The Australian minerals industry is experiencing a number of significant changes that will have broad ramifications for the resources sector and for Australia.

These include consolidation of ownership of Australian mining interests, an increasing number of global mining companies operating in Australia and increasingly global approaches to many issues.

Change was swift during 2001, but progress is ongoing. 2002 will still see much corporate activity, as companies prepare to deal with the rigours of cyclical economic times and the exigencies of commodity markets.

Whatever the outcome, the Australian minerals sector has a large role to play in Australia’s future prosperity and is increasingly prepared

to do it in a manner that is attuned to the community’s expectations of modern corporations.

With a new Federal Parliament in place, there is scope for the minerals industry to influence policy and seek outcomes that secure a competitive framework for investment in the sector in Australia.

This period of political renewal provides the minerals industry and its representative bodies with an opportunity to forge lasting relationships with new ministers, departmental heads, ministerial staff and other stakeholders.

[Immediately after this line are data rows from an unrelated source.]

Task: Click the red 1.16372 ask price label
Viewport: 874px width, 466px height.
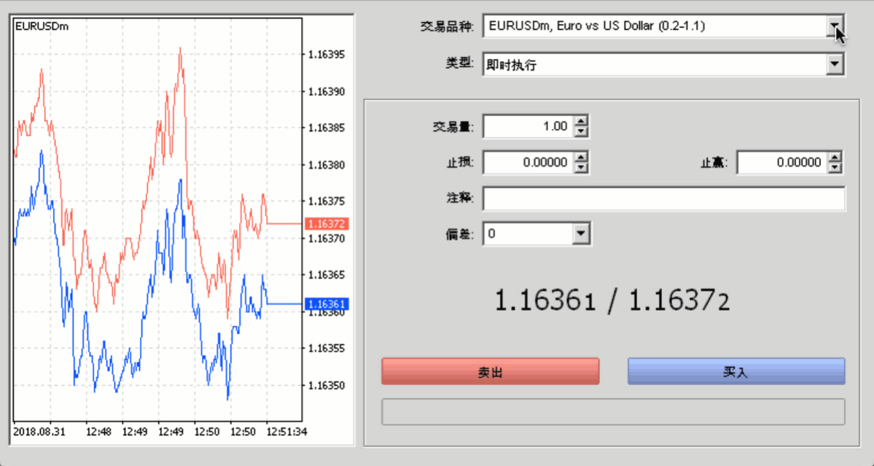Action: point(327,224)
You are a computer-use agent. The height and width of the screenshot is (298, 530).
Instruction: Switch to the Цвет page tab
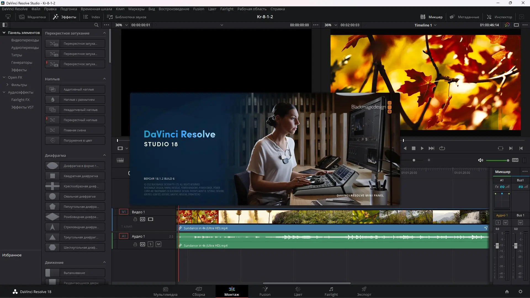[x=298, y=291]
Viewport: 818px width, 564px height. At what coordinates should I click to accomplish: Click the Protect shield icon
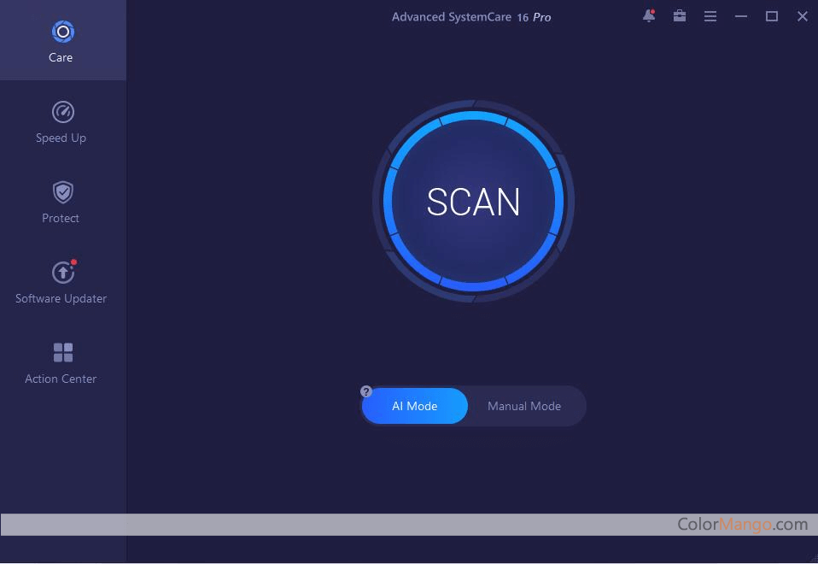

2002 promises many challenges for the minerals industry. On the domestic front, we will see ongoing taxation reform implementation, consideration of an Australian response to the Kyoto Protocol, another round of discussions on the Diesel Fuel Rebate Scheme and further debate on energy policy and reform to the regulatory frameworks.

We will also see continued development of approaches to integrate social and community issues into the way we operate. Sustainable development as an overarching framework has a lot to offer the industry. We are already leaders in many aspects, but the business case of sustainable development needs to be more clearly understood.

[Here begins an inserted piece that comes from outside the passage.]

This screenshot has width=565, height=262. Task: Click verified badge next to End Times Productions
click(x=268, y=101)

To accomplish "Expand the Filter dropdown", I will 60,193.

Internationally, we have uncertain economic times that cast a shadow over world commodity markets. The minerals industry faces significant challenges from external stakeholders that encourage change in the way it operates.

The industry is responding demonstrably to take control of its future. The creation of the International Council on Mining and Metals heralds a new era in international cooperation for the world’s mining and metals industries. ICMM has a broad mandate to focus principally on providing sustainable development leadership

for the industry.

Under ICMM, the leadership challenge for the Minerals Council and industry bodies is to work collaboratively to help the sector adjust to the sustainable development expectations of consumers, public authorities and society in general.

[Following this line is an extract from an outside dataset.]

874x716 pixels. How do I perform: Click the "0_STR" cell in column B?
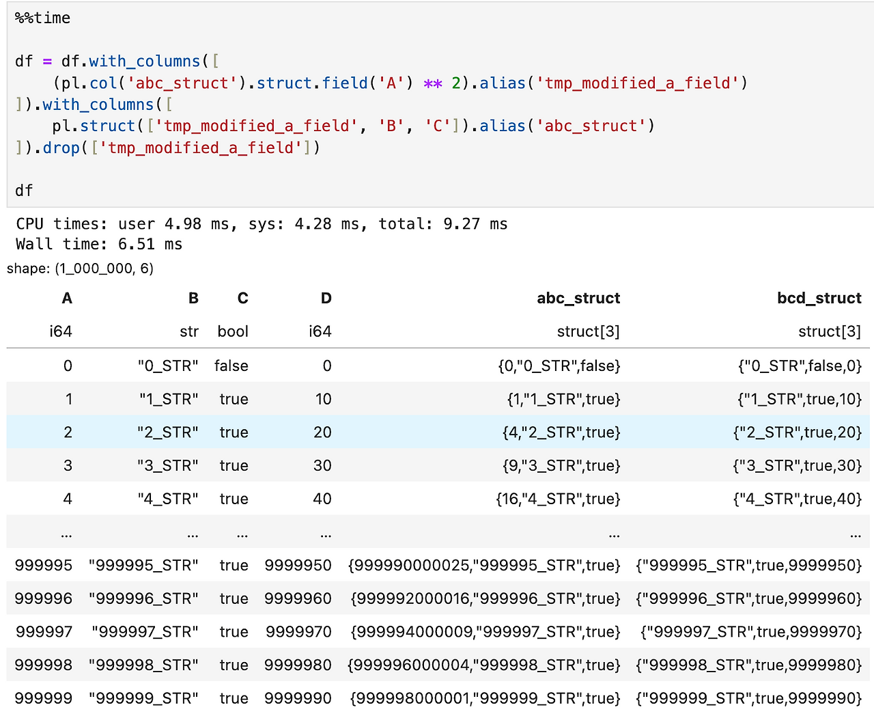168,366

Undoubtedly, tools of international governance are increasingly being proposed to deal with issues of broad concern. An example of this has been the development of an international code on the use and management of cyanide. Others are in prospect and it is important that the industry has a credible, well-researched basis upon which to participate and, in many cases, lead.

The minerals and metals industries have a significant role to play in influencing the frameworks within which they operate so that they can continue to generate wealth in a way that is acceptable in modern society.

To define that role, the global industry is undertaking the Mining, Metals and Sustainable Development project. This project is evaluating the industry’s performance on sustainability and seeking ways to move business forward that are more inclusive, more welcoming of change and committed to improving industry performance in accord with the broader community.